ある日思い立って、東京駅の東京ステーションホテルにあるフィットネスジムの会員になった。ダイエットは志半ばで断念したが、スパでのんびりした後に東京ステーションホテルのレストランを一つ一つ探検してみるという優雅な楽しみを見つけてしまった。

「ケン タカセ」は中華料理店、と思うのだが正確に何と言ったらよいのか。東京ステーションホテル内にある、新しいカントニーズ、つまり広東料理の店だそう。どうも何かのスタイルをリスペクトしているように感じる。中華とフレンチの融合を目指したバブル期へのオマージュなのか。それとも中国バブルそのものへのオマージュか。実のところはわからないが、とにかくおしゃれな店内。店内の中央には大きな草花のオブジェ。サロン風のテーブルと客席ソファは円形になっていて、有無を言わさず「高級」チャイニーズレストランであることを雄弁に物語る。ちょっと余所行きの恰好でないと気が引ける。しかしもちろん、ベビーカーで眠る乳飲み子と元気に泣き叫ぶ幼稚園児を連れた肝っ玉ママが来店しても、このご時世、追い出したりはしないだろう。ご安心ください。

やはりこうした敷居の高い店に出かけるとなるとランチである。私は比較的ゴージャスな(値段が)ランチを頂いた。ハーフポーションより少し多めかな?といった量でコースの形になっていて、頼んだビールはもちろん冷え冷え。ぜいたくだ。

ところで皆さんはチャーハンがお好きですか?私は三度の飯より炒飯が好きだ。同じ飯だが。チャーシューとピンクのナルトの切れ端と長ネギ、卵。
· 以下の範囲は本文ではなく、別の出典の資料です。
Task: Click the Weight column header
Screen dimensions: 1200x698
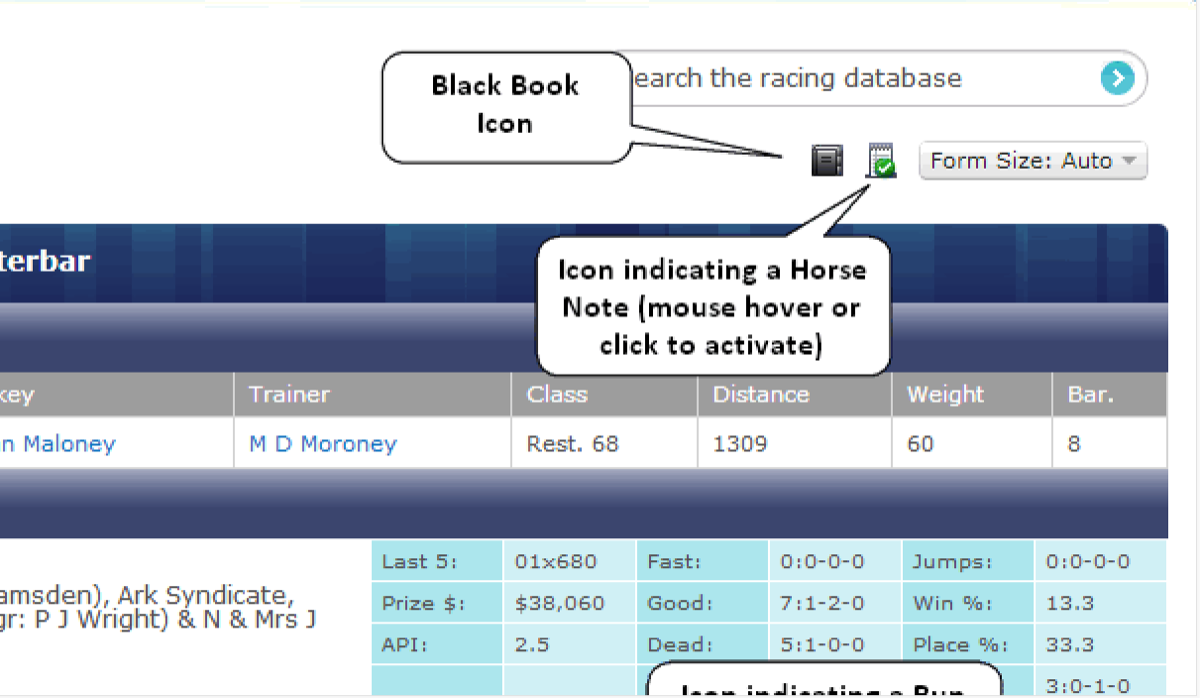Action: pyautogui.click(x=945, y=395)
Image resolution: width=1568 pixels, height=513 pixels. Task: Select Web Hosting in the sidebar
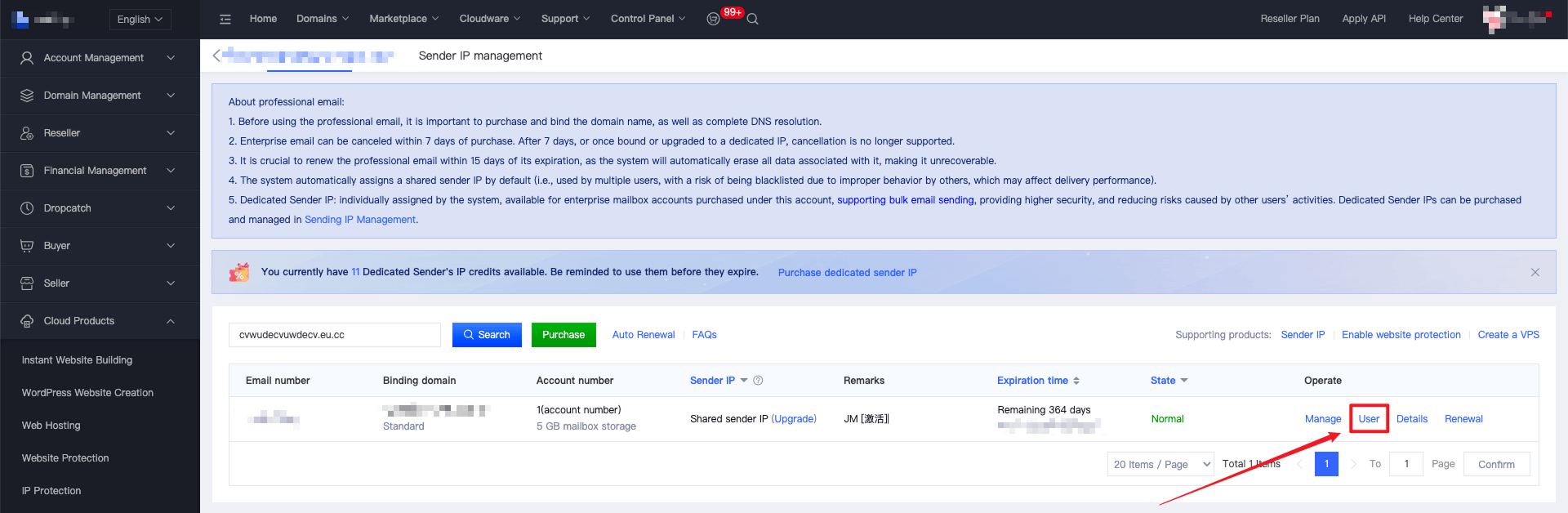pyautogui.click(x=51, y=426)
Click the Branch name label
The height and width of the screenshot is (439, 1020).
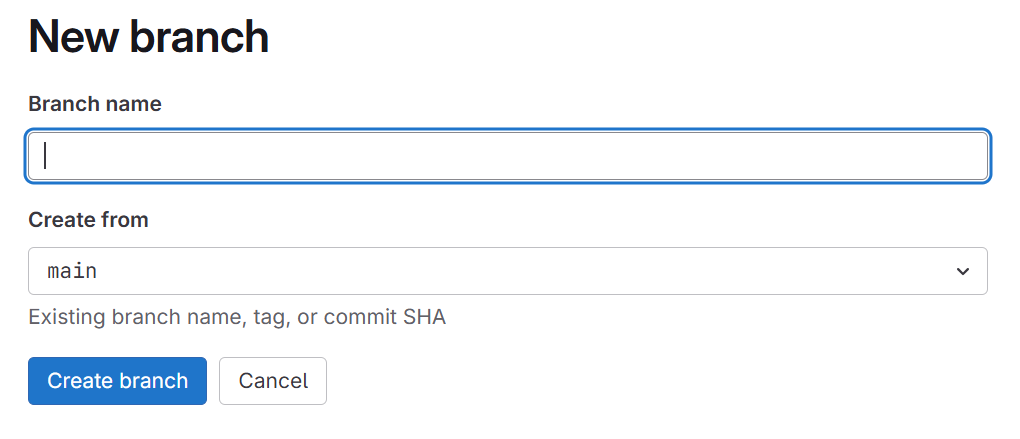pyautogui.click(x=95, y=104)
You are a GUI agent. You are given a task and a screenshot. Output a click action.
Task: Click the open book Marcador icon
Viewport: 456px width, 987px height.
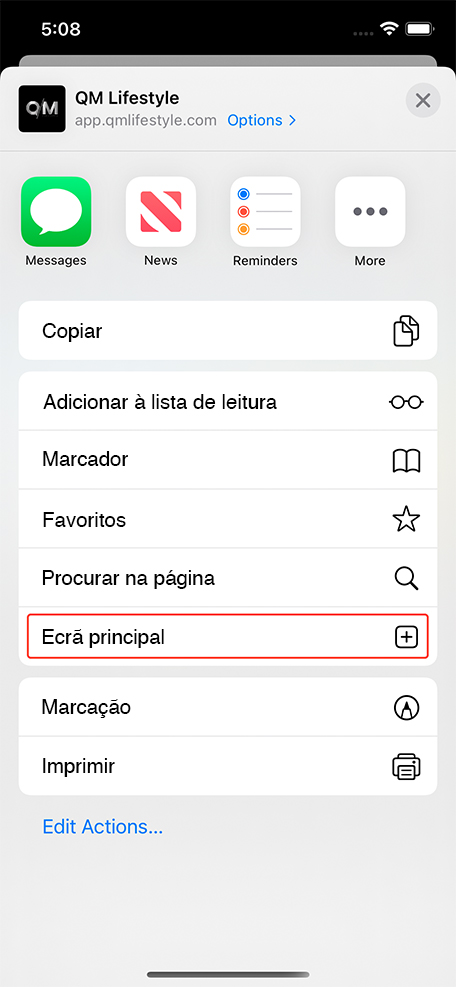406,461
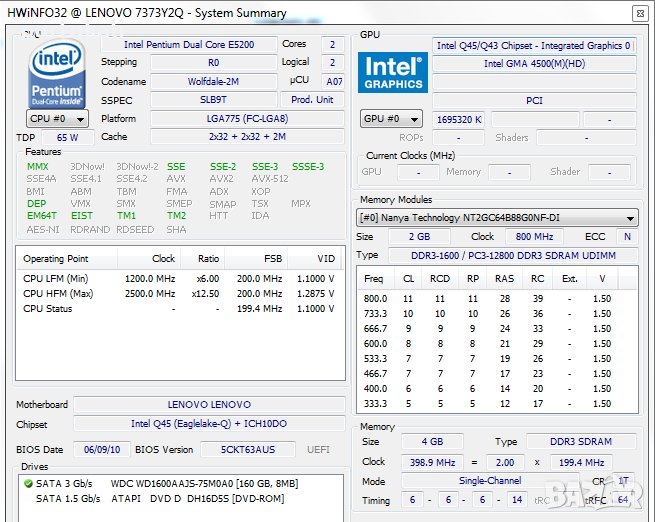The image size is (655, 522).
Task: Click the Intel Graphics logo
Action: 393,72
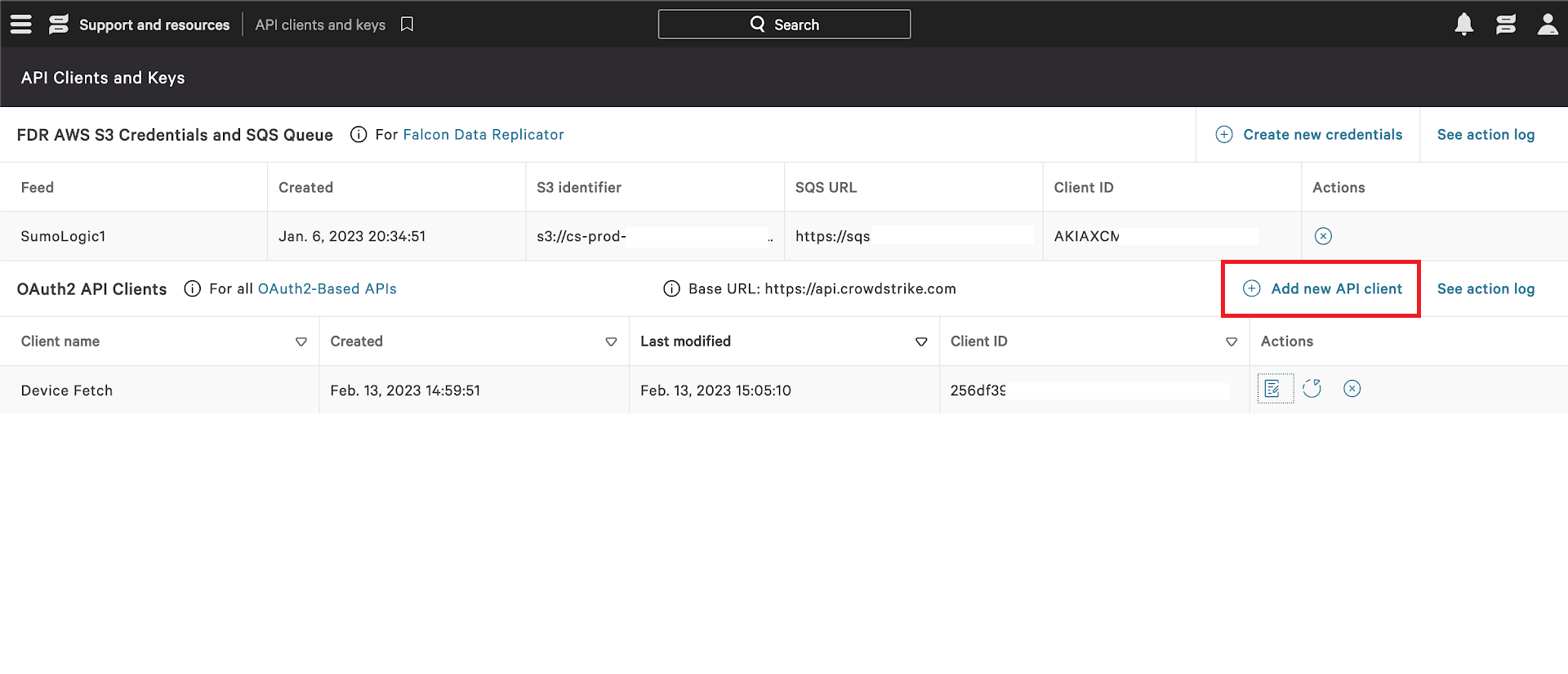Reset the Device Fetch client secret

tap(1312, 389)
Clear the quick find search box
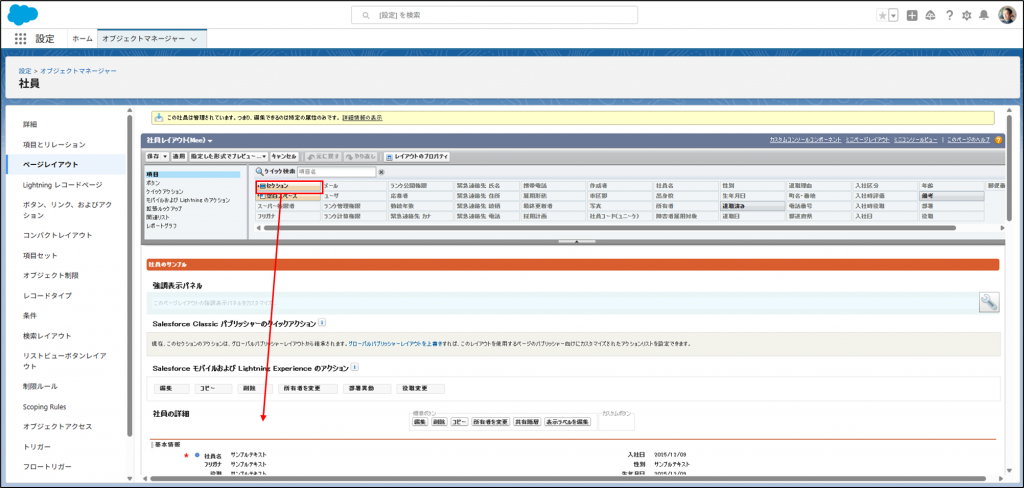This screenshot has width=1024, height=488. (381, 172)
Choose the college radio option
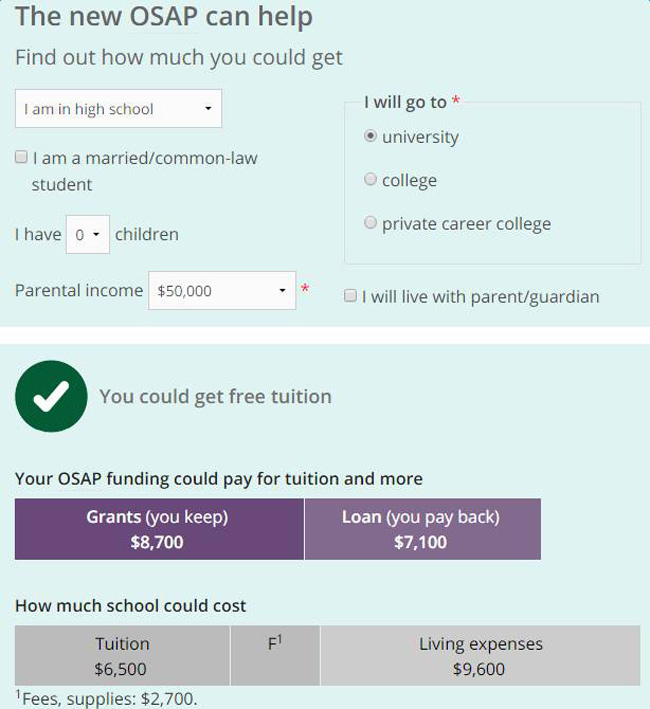 coord(370,180)
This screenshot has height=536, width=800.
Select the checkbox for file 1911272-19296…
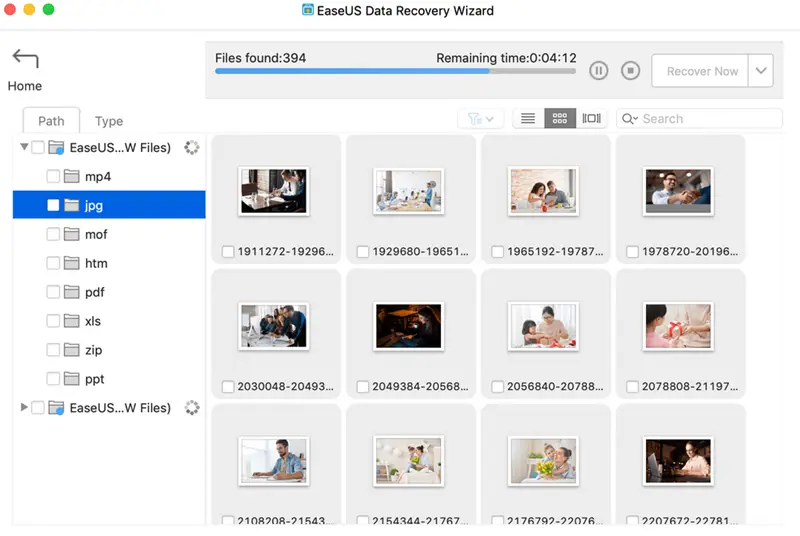[x=228, y=252]
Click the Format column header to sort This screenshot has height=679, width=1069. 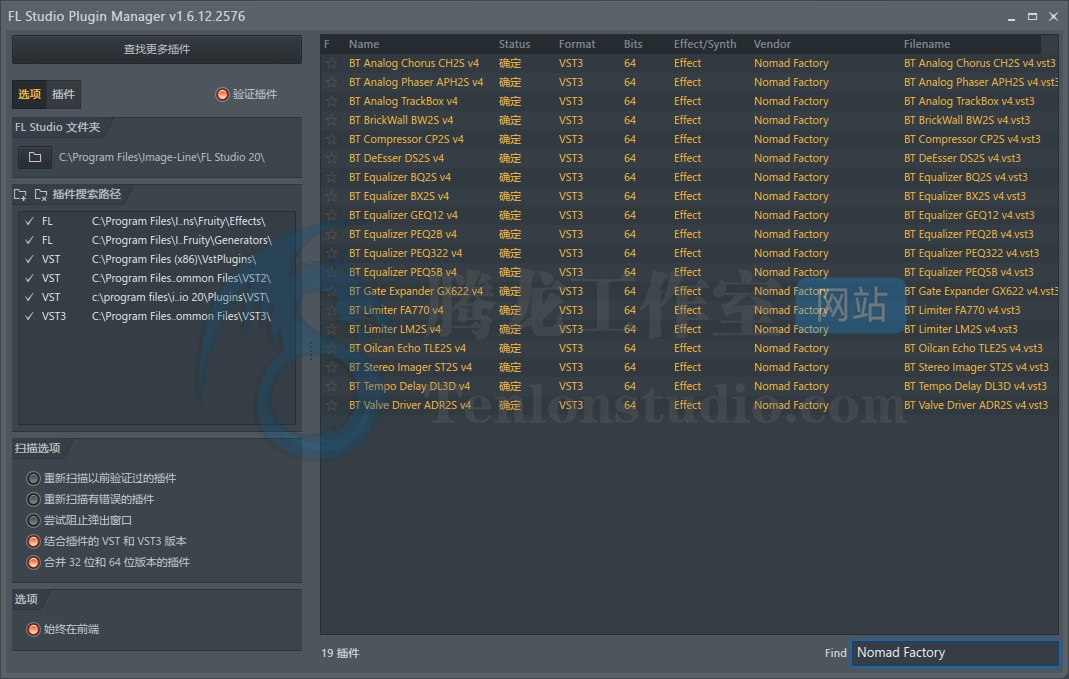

ニンニクは控えめだがラードを少し効かせた、お家では作れないあの味に年がら年中感動しまくっている。ケン タカセでもランチのコースの終盤に干し貝柱入りのチャーハンが登場するという。これには期待に胸が膨らんだ。

登場した大きな白い平皿は、中央に小さく丸く窪んだ部分があるもの。イタリアンレストランなどでカルボナーラなどを入れたのは見たことがある。仕上げにトリュフをスライスしてくれるあれ。最近のチャイニーズレストランはお皿もデザイン性の高いものを使うんだなあ、と感心。…そしてその真ん中のくぼんだ部分に、「大さじ五杯」くらいのチャーハンが!

まさにチャーハン革命。焼きめしレボリューション。炒飯って何なんだろう。これは、「普段食べているチャーハンは量が多すぎるんですよ、人間たちよ」、という神の啓示を表現しているのだろうか。それとも飽食の時代を憂いた現代アートなのだろうか。

一口食べてみる。干し貝柱が目にもはっきりわかる量、たっぷり入っている。味は干し貝柱の自然の塩味と中華醤油でシンプルに味付けされているようだ。全体がパラパラとほぐれて食感が心地よい。もちろん、粗みじんのニンニクなどは入っていない。ラードは?入っているかもしれないが、油分を感じさせない軽い仕上がりだ。おいしい、おいしい。

何か一つ要望があるとすれば…少なくとも倍の量を食べたかった。どう控えめに言っても。

セレブリティって、結構大変なのかもしれないですね。